▸ EXERCISE INSTRUCTIONS
Copy each of the entries below word for word, omitting the pictures.

▸ INFORMATION SHOWN
┏━━
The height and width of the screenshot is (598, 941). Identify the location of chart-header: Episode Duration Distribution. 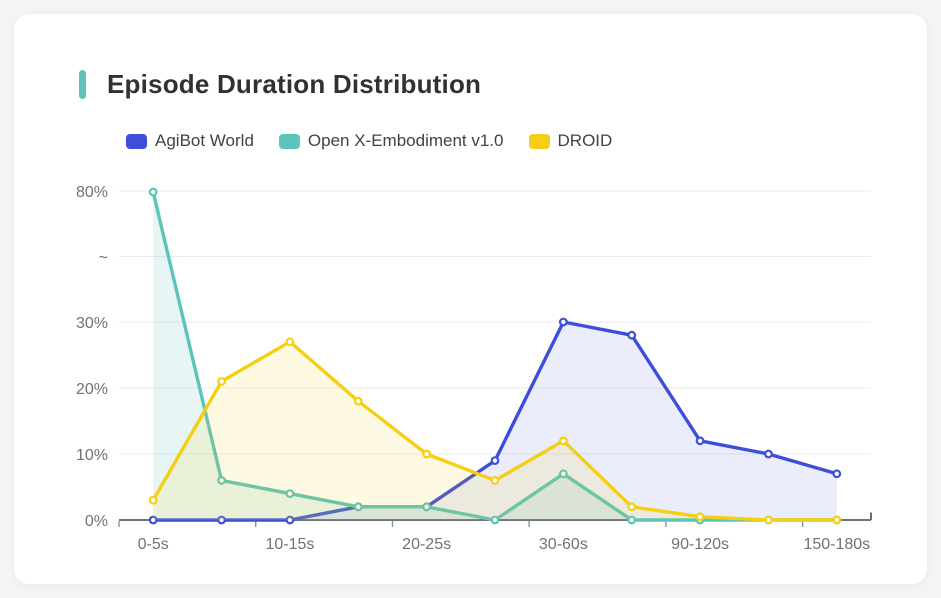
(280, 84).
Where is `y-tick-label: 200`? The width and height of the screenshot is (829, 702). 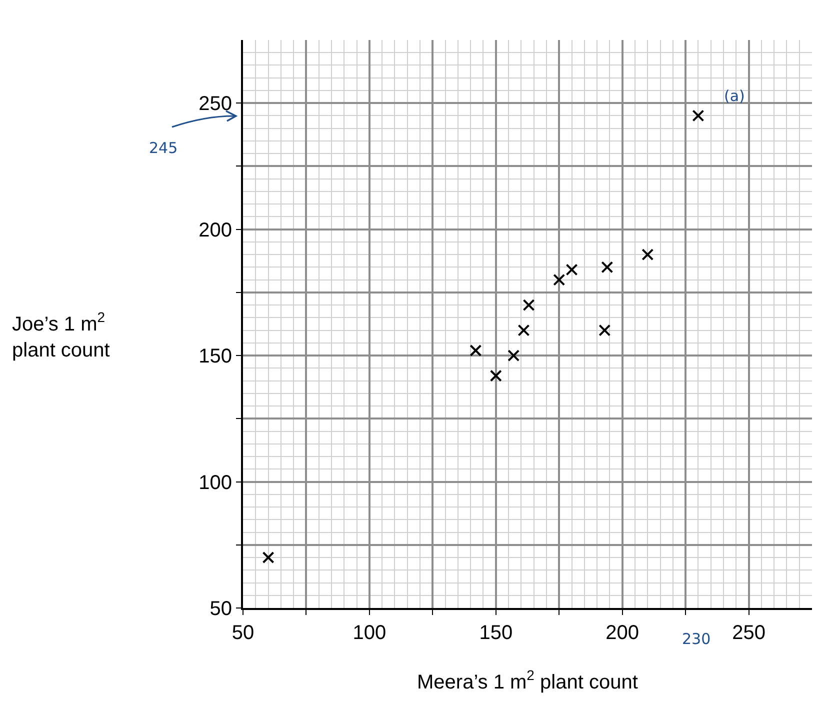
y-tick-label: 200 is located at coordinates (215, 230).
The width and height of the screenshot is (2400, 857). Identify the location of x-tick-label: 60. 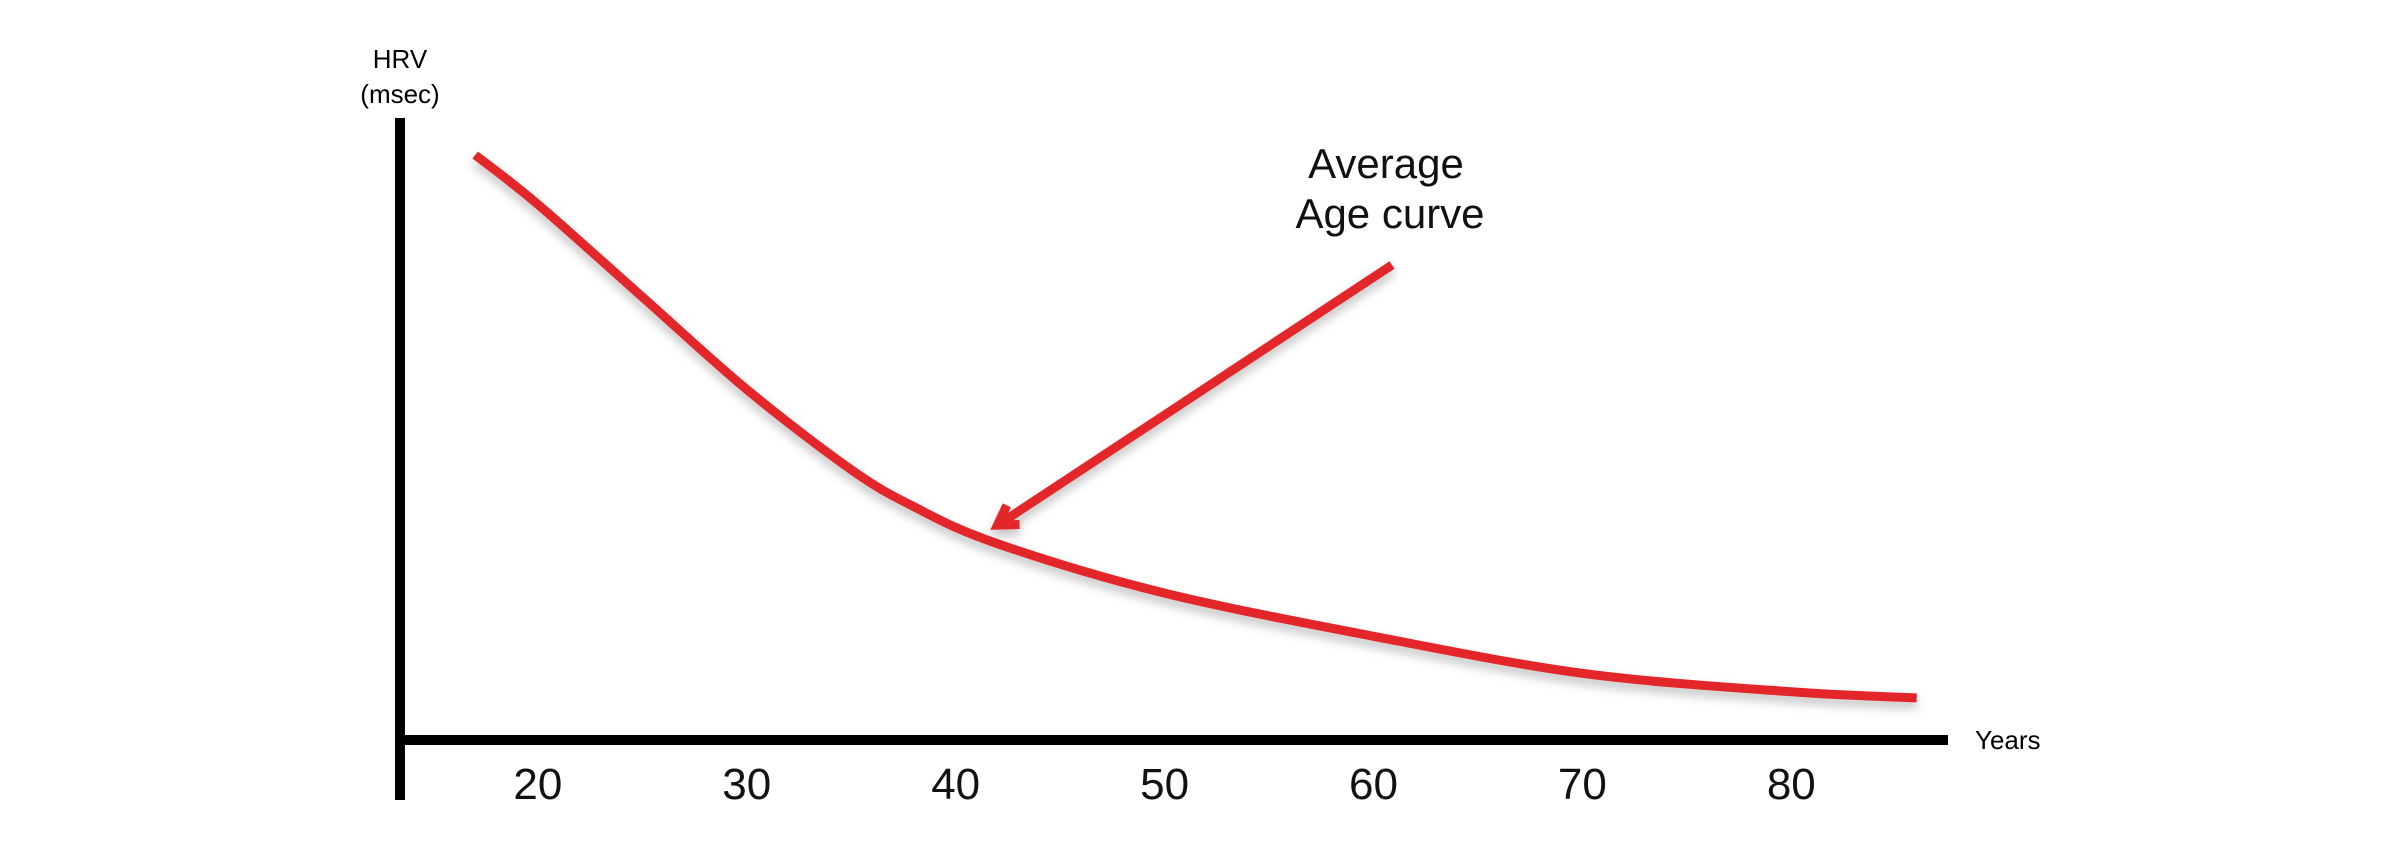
┗━━
▸ RESPONSE AREA
The height and width of the screenshot is (598, 941). Identify the location of chart-header: Episode Duration Distribution. 
(280, 84).
Where is `y-tick-label: 200`? The width and height of the screenshot is (829, 702). 
y-tick-label: 200 is located at coordinates (215, 230).
The width and height of the screenshot is (2400, 857). Identify the location of x-tick-label: 60. 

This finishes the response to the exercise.